## START RECORDED INFORMATION
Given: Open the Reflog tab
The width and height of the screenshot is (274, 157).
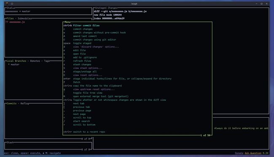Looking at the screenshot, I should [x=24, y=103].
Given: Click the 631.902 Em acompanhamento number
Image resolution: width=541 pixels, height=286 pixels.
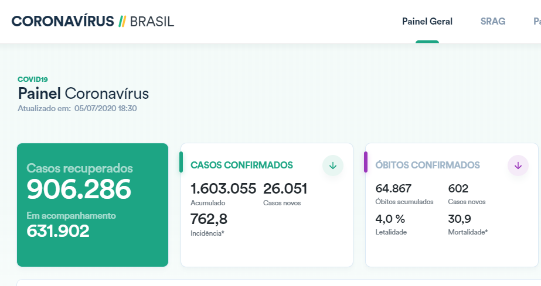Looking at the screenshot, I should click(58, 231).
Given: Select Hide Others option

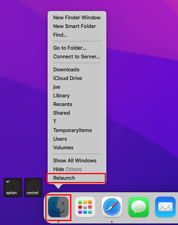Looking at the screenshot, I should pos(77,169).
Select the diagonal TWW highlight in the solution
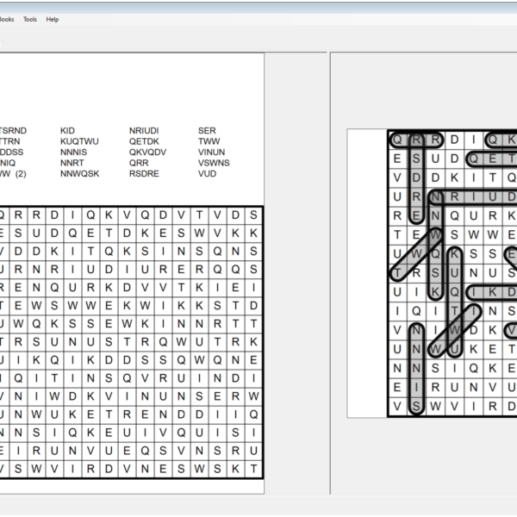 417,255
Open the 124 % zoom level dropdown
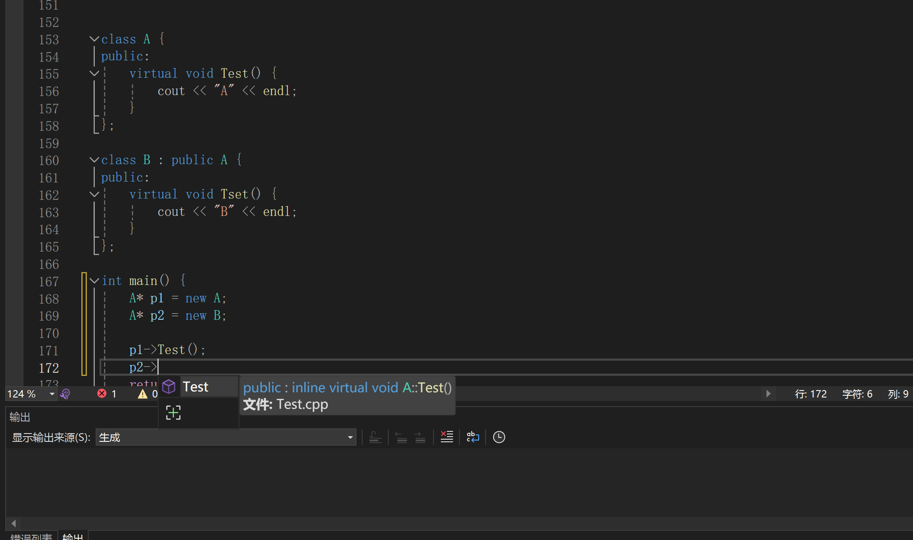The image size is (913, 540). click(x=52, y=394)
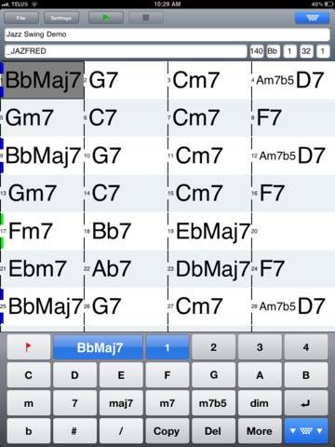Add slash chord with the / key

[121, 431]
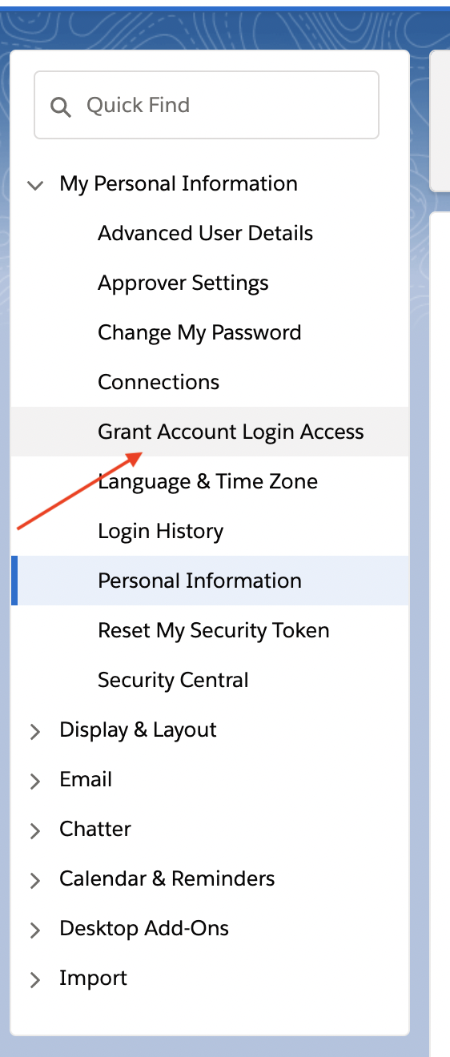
## END RECORDED INFORMATION
• [WHAT IS NEEDED]: Output every line of the rows exactly, without the pictures.

• [REPLY TO THE EXERCISE]:
Given: Open the Reflog tab
The width and height of the screenshot is (274, 157).
Looking at the screenshot, I should [x=24, y=103].
Given: Click the 631.902 Em acompanhamento number
Image resolution: width=541 pixels, height=286 pixels.
Looking at the screenshot, I should click(58, 231).
Given: Select Hide Others option

Looking at the screenshot, I should pos(77,169).
Select the diagonal TWW highlight in the solution
 417,255
Open the 124 % zoom level dropdown
The image size is (913, 540). click(x=52, y=394)
Add slash chord with the / key

[121, 431]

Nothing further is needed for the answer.